Speaking at an investor event, BearingPoint CEO Harry You said: While the board has not approved any specific proposal, it did indicate [that it was interested in] devolving a substantial ownership in our EMEA operations to our employees…with the objective that the business be deconsolidated from BearingPoint. He said clients there wanted to work with an employee owned firm, and that a transaction could be completed by the end of the calendar year.

EMEA contributed revenue of $662m in 2005, just under 20% of the company’s overall sales, but the region contributed only 13% of gross profit due in part to severance costs in Germany, France and Spain.

BearingPoint also announced its preliminary results for the full year 2006, but the company is not yet up to date in its accounts and will miss its deadline for filing its 2006 financial statements with the Securities and Exchange Commission. It now expects to complete the report in June.

BearingPoint’s accounting nightmare dates back to 2004, but You said it will finally get back on track with its filings in the third quarter of 2007 after the design and implementation of a new accounting system is completed.

I would say very humbly and candidly, that getting current has been a much more complex job than any of us first imagined, said You.

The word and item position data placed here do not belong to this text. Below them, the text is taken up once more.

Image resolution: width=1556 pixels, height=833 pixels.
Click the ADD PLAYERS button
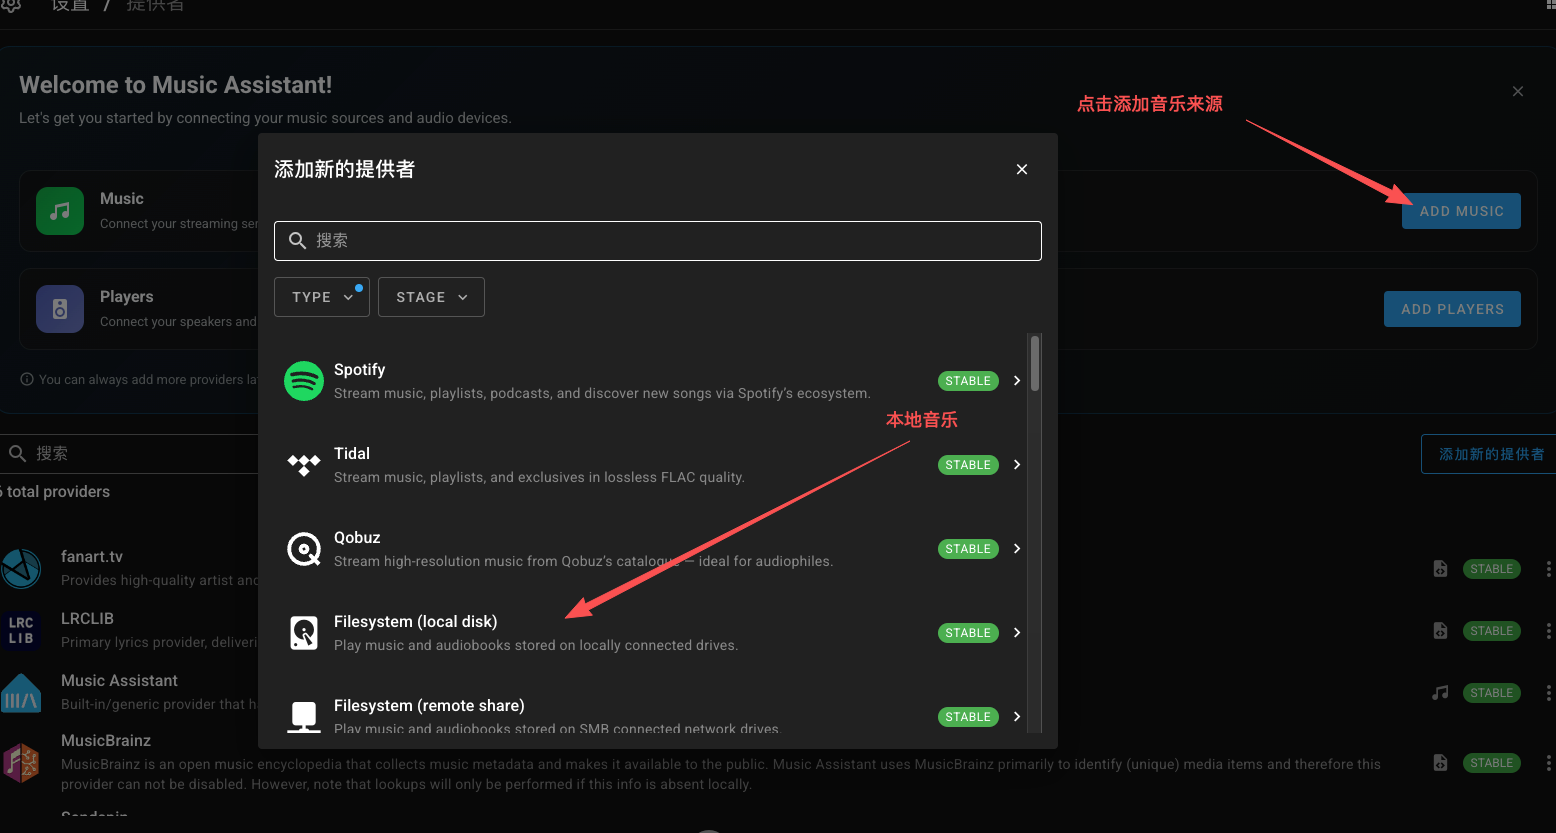(x=1452, y=309)
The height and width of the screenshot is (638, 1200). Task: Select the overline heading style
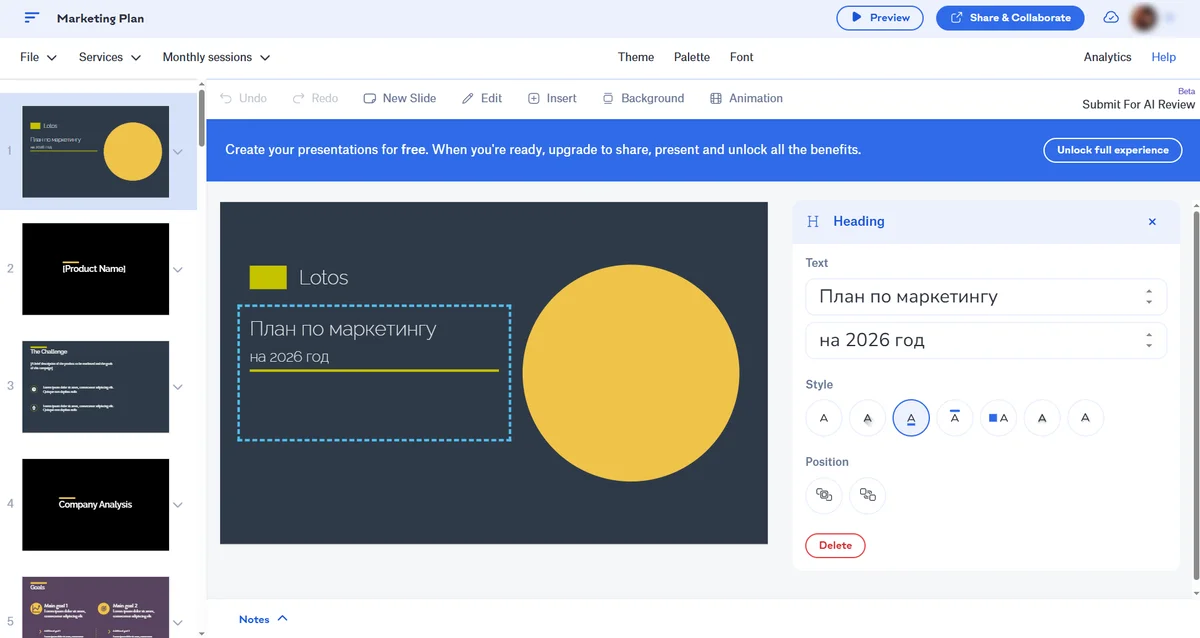pos(955,418)
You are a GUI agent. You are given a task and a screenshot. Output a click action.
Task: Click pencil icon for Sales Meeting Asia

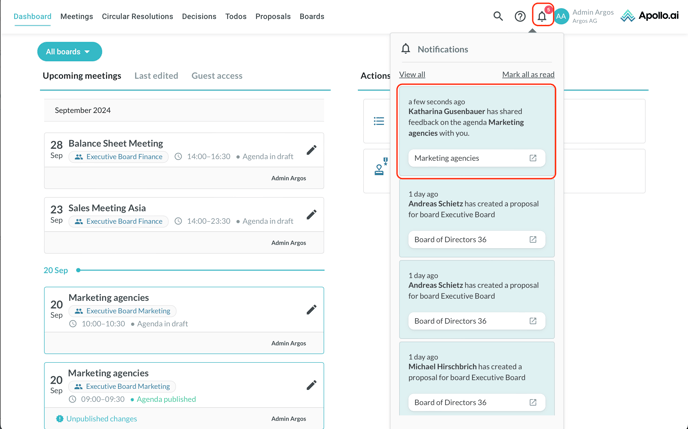click(x=311, y=214)
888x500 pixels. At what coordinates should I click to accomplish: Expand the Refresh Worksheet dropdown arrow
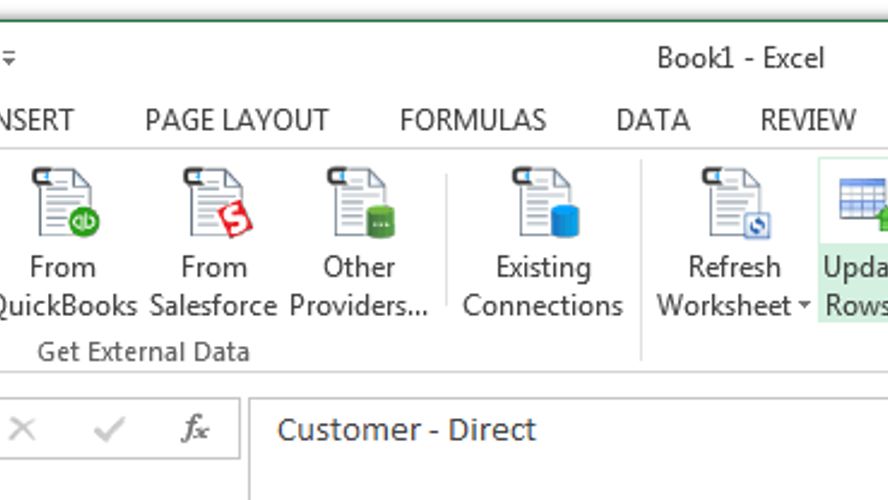point(804,306)
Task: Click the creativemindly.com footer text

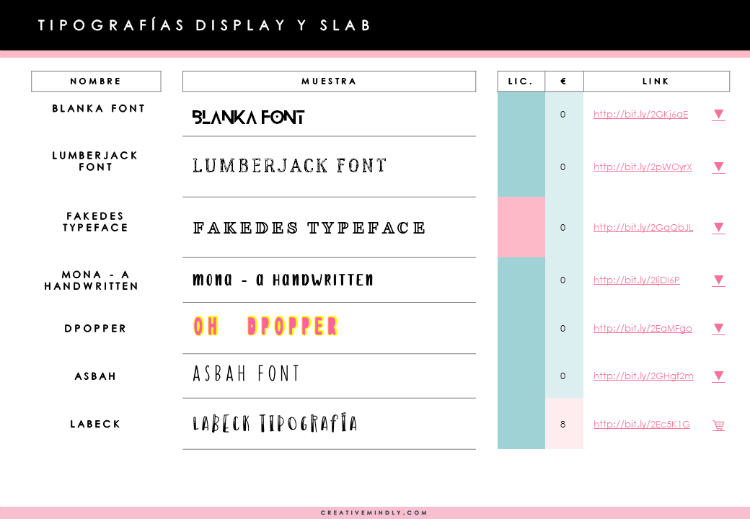Action: (374, 513)
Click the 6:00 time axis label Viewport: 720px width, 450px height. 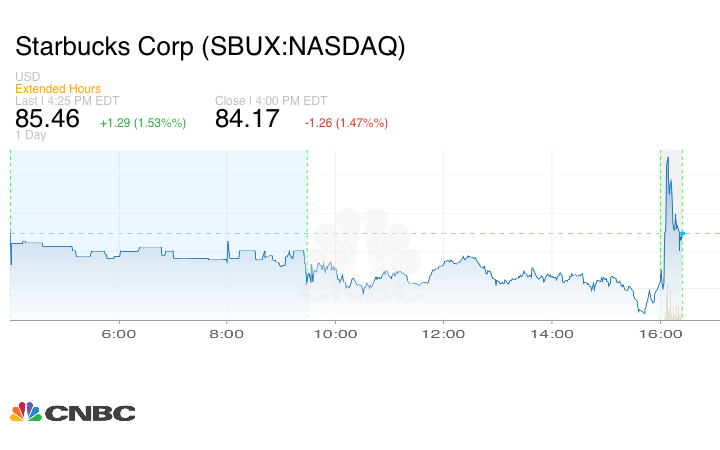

Catching up is challenging, but we’re pretty darn close.

While the company said that it expects gross revenue for 2006 to be higher than analysts expected at between $3.45bn to $3.55bn, the costs of auditing and rebuilding its systems, and the settlement of some problem contracts means that it will report a pretax loss of $144m to $214m. BearingPoint only managed to file its report for the year 2005 in November which revealed a loss of $721.6m.

You also revealed that it had brought in Ernst & Young to audit its 2007 accounts, while PWC would simultaneously work on completing 2006.

Despite the seriousness of BearingPoint’s position, You was in relaxed mood, and even regaled participants with the details of his performance on the golf course at the weekend, describing one shot as a miraculous recovery. His company’s share price is still stuck in a bunker though, and he said he was aware that it had underperformed the market since he began his tenure in March 2005.